## [PROVIDED TEXT]
↓↓↓

In any case, tables are not nearly as flexible as a true responsive layout.


Yeah a huge part of this too was, for whatever reason, old search engines not being able to index what was inside of tables. I imagine it's not even like that anymore.


I just wanted to say the same :)


> Components are very dumb right now, we need smart components that understand their surroundings beyond the window. Then we will have truly portable components!

This is the iceberg problem. Component based programming has been around since probably the 60's. The easy part is making components. The hard part is making them (and this is the Holy Grail), portable. Pipes and Filters in the Unix OS is a simple example of one form of component development that actually works well.


This is what I feel is missing from web components. Some sort of generic api for components to reason about their immediate environment. Similar to the Unix OS pipes and filter api that means every program understands how to get some information about the context that it is being run in.

↑↑↑

## [WORK TO COMPLETE]
**a)** In the comment thread on web components, what is given as a simple example of component development that works well?
**b)** Decide whether each statement agrees with the comment thread on web components. Answer yes or no for each, and quote the deciding words from the thread.
(i) Tables are about as flexible as a true responsive layout.
(ii) Making components is described as the easy part.
(iii) Component based programming is said to date from the 1990s.
**c)** Write a continuation of the comment thread on web components, starting after its last sentence.
The lines after this point come from a separate source, unrelated to the comment thread on web components.

## [DATA LINES]
↓↓↓

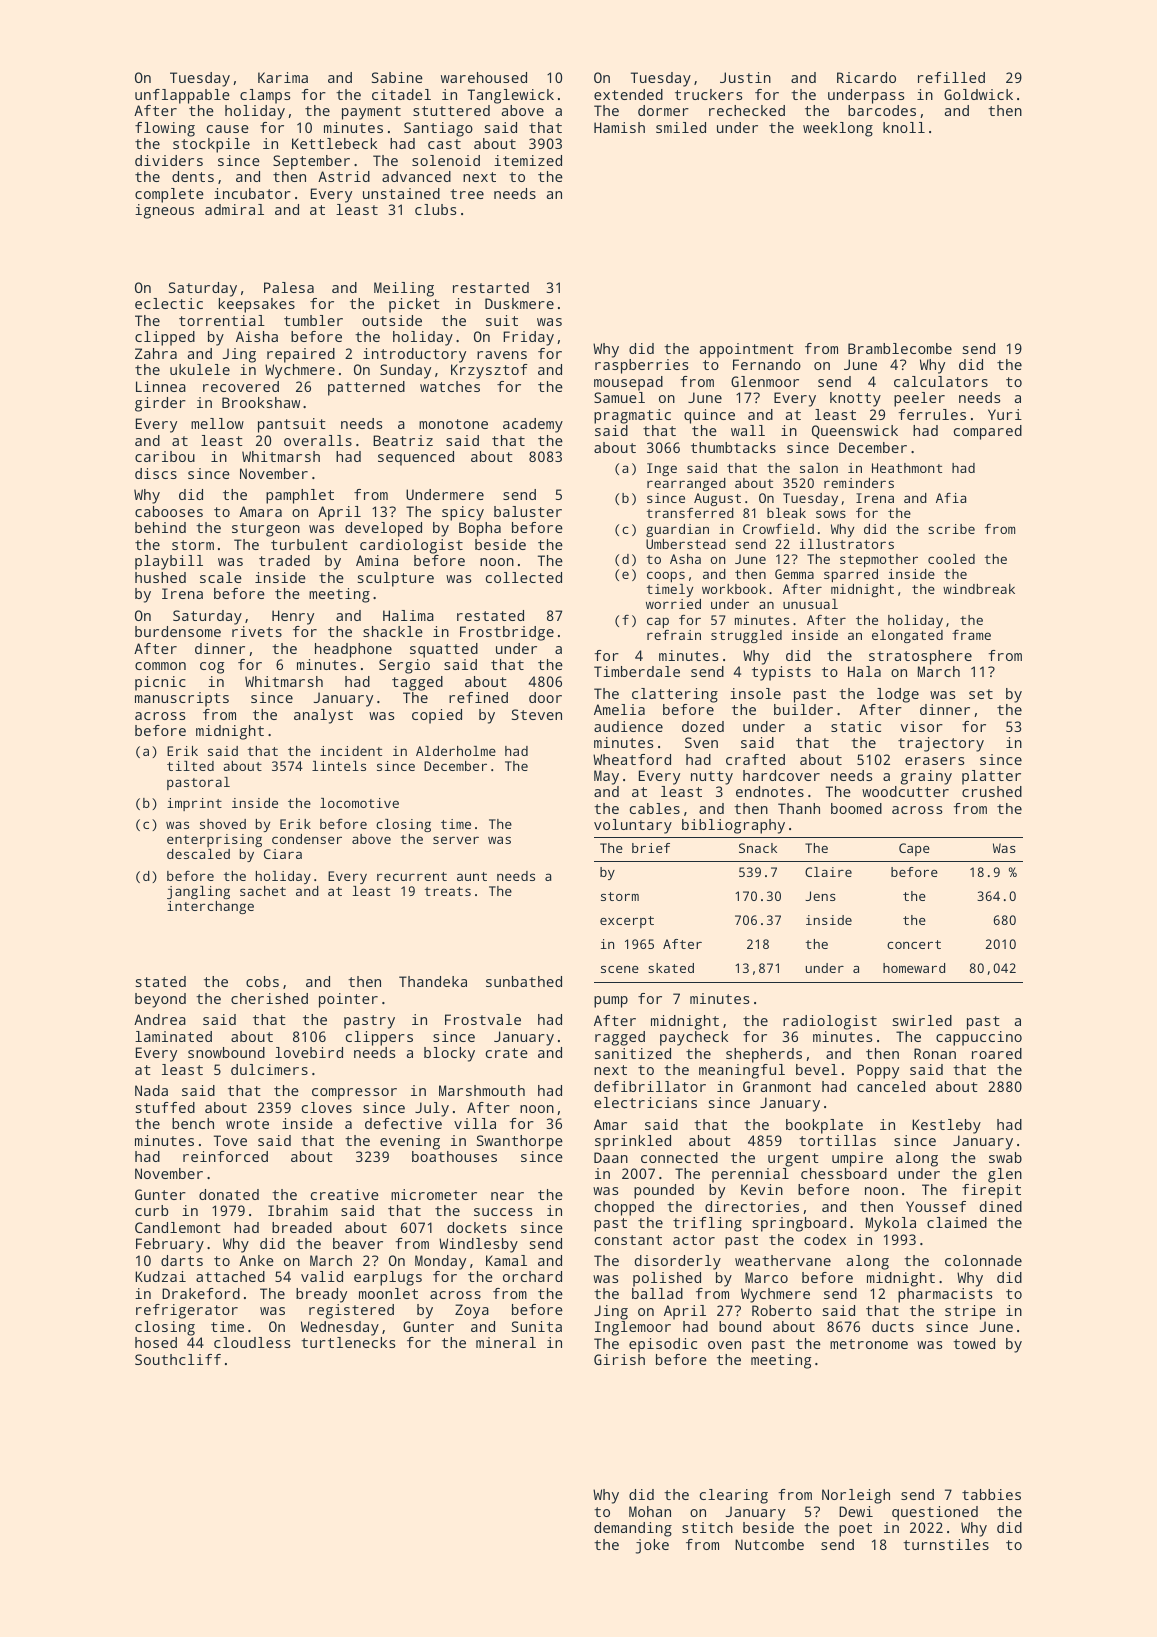 This document has width=1157, height=1637. Describe the element at coordinates (624, 1208) in the document. I see `chopped` at that location.
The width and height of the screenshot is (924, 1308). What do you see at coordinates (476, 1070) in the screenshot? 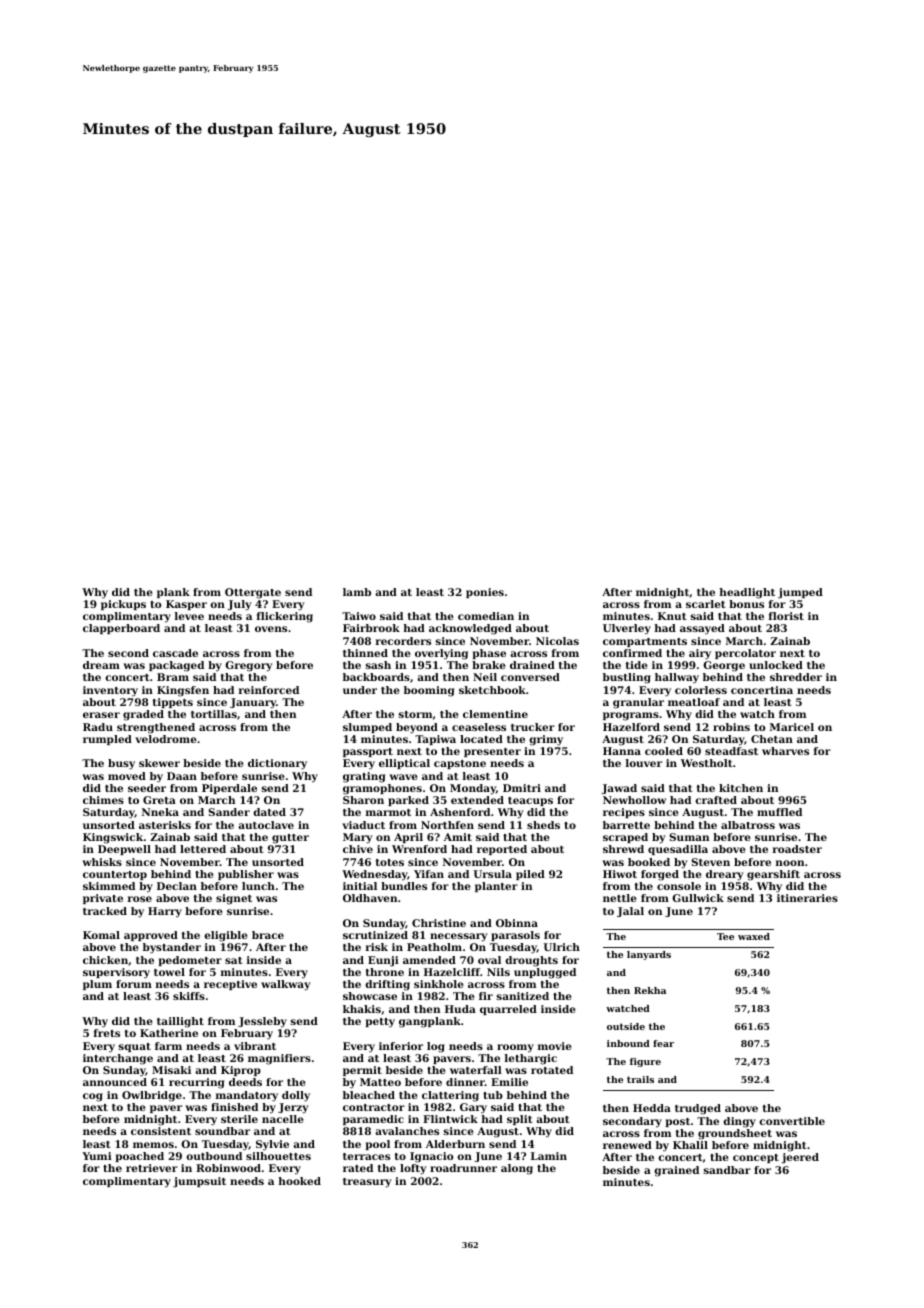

↑↑↑

## [OUTPUTS FOR THE TASKS]
**a)** Pipes and Filters in the Unix OS.

**b)**
(i) No: "tables are not nearly as flexible as a true responsive layout."
(ii) Yes: "The easy part is making components."
(iii) No: "Component based programming has been around since probably the 60's."

**c)**
It's not difficult to imagine a calendar component that needs to visually display vastly differently depending on how much space it's parent gives it. Currently there is no generic way to solve this.


> It's not difficult to imagine a calendar component that needs to visually display vastly differently depending on how much space it's parent gives it. Currently there is no generic way to solve this.

Maybe I'm being naive here, but isn't this solved really by getting the width of a block level element rendered by the Calendar component?

Yeah it does mean you need to get the width and then render everything else, but it's doable.


I think a lot of these grid systems and layout libraries are overkill, and in turn, make the designs they are being used for, more complicated than they need to be.

Sure, it would be great to have a more component focused tool for FE development, but I think creating separate, fixed-width designs for tablet, phone, and desktop, with containers does the job fairly well. When the designs try to resize components for every use case you get more headache than it's worth.


I think the sole exception to this might be a full-blow library for Material Design since it's the only open standard we have right now, and it's very, very good.


> Responsiveness is not a document level problem, it's a component level problem and each component has it's own concerns.

Responsiveness is both (you build responsive pages/documents, but you can only reuse responsive components) and that's very much the issue: the tooling only supports responsive documents, but not responsive components.


Have you tried EQCSS(http://elementqueries.com/) ?

The concepts looks good, bu I haven't seen anyone recommending it .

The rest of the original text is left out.